Rien de très neuf dans ce constat. Mais de nombreuses personnes de mon entourage, chaque fois qu’il m’arrive de tenir de tels propos, arguent que non, mais non, pas du tout, et m’opposent qu’entre L’Obs, Libé, le Figaro, Le Monde, Marianne, etc. –pour la presse écrite, Europe 1, France Inter –car Inter, c’est aussi et surtout Seux, Guetta, Legrand, Cohen, Demorand et Salamé-, RTL, RMC, France Info, etc. –pour la radio-, BFMTV, France Télévision, le groupe TF1 –dont le Quotidien, sensément « à part » et « critique »-, groupe Canal (Canal+ et C8), LCI, etc.–pour la télévision-, bref, qu’entre tout ça, il y a des différences, il y a à boire et à manger.

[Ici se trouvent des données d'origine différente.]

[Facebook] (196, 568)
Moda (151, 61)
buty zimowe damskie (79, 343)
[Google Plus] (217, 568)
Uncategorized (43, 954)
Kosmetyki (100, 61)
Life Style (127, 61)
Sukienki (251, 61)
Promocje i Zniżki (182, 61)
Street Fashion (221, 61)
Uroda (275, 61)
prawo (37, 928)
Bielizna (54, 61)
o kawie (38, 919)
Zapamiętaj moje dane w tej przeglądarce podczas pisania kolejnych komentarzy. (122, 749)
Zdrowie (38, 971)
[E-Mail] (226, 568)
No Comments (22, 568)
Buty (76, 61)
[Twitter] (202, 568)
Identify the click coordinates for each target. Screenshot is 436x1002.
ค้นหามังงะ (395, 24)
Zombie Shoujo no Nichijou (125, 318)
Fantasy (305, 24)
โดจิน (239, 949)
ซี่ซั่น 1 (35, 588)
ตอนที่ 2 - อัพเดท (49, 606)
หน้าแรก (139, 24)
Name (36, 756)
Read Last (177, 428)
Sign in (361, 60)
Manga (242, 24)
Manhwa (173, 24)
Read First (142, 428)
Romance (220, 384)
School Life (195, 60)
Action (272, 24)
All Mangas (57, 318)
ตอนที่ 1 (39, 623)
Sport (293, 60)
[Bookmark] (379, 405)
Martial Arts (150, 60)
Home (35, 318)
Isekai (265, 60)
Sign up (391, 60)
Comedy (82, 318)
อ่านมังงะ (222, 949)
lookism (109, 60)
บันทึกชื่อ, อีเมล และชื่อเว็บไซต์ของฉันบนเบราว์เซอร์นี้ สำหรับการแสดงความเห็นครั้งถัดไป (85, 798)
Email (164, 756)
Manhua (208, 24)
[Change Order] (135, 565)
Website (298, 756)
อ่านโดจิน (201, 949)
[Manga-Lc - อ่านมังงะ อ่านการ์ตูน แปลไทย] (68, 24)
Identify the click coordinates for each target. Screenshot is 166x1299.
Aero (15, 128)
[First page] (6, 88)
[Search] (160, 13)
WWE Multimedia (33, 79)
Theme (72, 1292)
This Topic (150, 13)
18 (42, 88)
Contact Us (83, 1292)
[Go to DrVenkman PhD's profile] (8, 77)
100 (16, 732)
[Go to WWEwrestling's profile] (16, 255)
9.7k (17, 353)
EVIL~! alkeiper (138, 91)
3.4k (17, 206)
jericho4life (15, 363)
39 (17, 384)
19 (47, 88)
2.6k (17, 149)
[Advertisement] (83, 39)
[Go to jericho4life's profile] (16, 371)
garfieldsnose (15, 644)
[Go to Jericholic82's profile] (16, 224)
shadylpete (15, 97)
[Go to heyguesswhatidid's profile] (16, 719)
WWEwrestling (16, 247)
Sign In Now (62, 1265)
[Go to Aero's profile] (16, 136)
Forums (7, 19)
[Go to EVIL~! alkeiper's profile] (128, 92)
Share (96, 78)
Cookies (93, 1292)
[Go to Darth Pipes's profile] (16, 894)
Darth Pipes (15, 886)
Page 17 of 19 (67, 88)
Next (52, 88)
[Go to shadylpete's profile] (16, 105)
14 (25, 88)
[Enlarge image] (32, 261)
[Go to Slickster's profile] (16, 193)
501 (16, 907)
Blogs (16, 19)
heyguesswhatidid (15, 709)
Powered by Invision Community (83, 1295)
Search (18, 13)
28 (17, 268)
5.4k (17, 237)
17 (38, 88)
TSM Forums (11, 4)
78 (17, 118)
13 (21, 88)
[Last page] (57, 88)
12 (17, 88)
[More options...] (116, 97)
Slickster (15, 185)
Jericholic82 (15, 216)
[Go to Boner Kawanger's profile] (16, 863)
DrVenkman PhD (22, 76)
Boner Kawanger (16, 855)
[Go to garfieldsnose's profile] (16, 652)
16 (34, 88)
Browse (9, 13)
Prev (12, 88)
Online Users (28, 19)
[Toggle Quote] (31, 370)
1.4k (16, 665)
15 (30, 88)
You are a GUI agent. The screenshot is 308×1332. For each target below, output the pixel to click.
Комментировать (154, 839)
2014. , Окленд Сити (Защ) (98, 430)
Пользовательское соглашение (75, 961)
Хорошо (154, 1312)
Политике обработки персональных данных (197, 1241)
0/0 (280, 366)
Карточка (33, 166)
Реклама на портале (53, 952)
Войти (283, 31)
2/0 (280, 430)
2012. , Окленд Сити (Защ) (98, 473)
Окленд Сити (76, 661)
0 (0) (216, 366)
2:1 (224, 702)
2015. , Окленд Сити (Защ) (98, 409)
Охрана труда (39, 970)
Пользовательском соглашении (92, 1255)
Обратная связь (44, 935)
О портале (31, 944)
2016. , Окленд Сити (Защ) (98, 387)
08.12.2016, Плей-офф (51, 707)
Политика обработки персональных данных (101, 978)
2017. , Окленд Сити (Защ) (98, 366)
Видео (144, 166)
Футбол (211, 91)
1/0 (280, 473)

Ce qui est vrai. Il y a là-dedans du très bon, du bon, du moins bon, et du très mauvais. Mais reconnaitre ce fait nécessite d’ajouter deux choses essentielles.

La première, c’est que tous ces sympathiques organes sont sous la coupe d’un nombre très limité de personnes, qui plus est des personnes très soucieuses de préserver leurs intérêts –et leurs intérêts sont nombreux, notamment du côté du portefeuille. Une infographie du Monde Diplomatique (avec Acrimed), très complète, une référence en la matière, montre bien où nous en sommes : http://www.monde-diplomatique.fr/cartes/ppa

Le deuxième point, c’est que ces médias diffèrent, certes, mais sur des points bien précis, que d’ailleurs ils aiment bien mettre en scène afin de sur-jouer leurs mésententes, comme on chorégraphie un combat de babouins dans le seul but de faire les poches des spectateurs. Car le plus intéressant, ce n’est pas ça : ce sont plutôt les points aveugles. Tout ce qui est systématiquement laissé à la libre appréciation des pigistes ou de l’AFP, et relégué dans un encart des pages centrales –voire, pas du tout abordé. Ce sont souvent, comme par hasard, les domaines liés à l’économie.

Prenons un exemple (tiré, comme le suivant, du site d’Arrêt sur Images) : Trump est, actuellement, au-delà de ses agitations grotesque de demeuré Texan facho bourré à la Pils et au beurre de cacahouète, occupé à détricoter avec fureur le tissu législatif Américain, pour la plus grande joie des multinationales, de la finance et des lobbies. Grâce à un Congressional Review act exploitant judicieusement une faille juridique –il permet d’annuler toute loi antérieure ayant été publiée depuis moins de 60 jours, sachant qu’aux USA les lois, même effectives, ne sont presque jamais publiées ; donc : open bar-, il a ainsi, entre autres, défoncé des lois de protection de l’environnement : autorisation du déversement de charbon dans les rivières, d’un pesticide ultra-nocif, etc. Et ce, dans l’indifférence générale des médias -Les Echos, journal de droite, à part-, et du grand public, qui a peu de chance, logiquement, d’avoir été mis au courant. Pourquoi ? Difficile de le dire. Mais peut-être est-ce parce qu’il serait peu évident, pour beaucoup d’éditorialistes, de s’en prendre à une vague de déréglementation alors qu’ils n’ont eux-mêmes que ce mot à la bouche, et pas de façon négative. Peut-être aussi qu’ils préfèrent limiter Trump à son rôle repoussoir d’idiot populiste, et masquer ce qu’est réellement ce milliardaire abruti : un agent zélé du capital. Mais cela, le capital ne souhaite pas en faire étalage ; il préfère se présenter sous la forme plus consensuelle d’un Renzi, d’un Macron, d’un Trudeau. Malgré eux ou en pleine conscience, les « faiseurs d’opinion » prennent le pli de cette dissimulation ; nulle part il ne sera dit que Trump est, fondamentalement, comme n’importe quel politicien de la droite libérale : on lui reprochera ses outrances, mais on ne parlera pas de ce avec quoi on n’est pas, en fin de compte, en désaccord.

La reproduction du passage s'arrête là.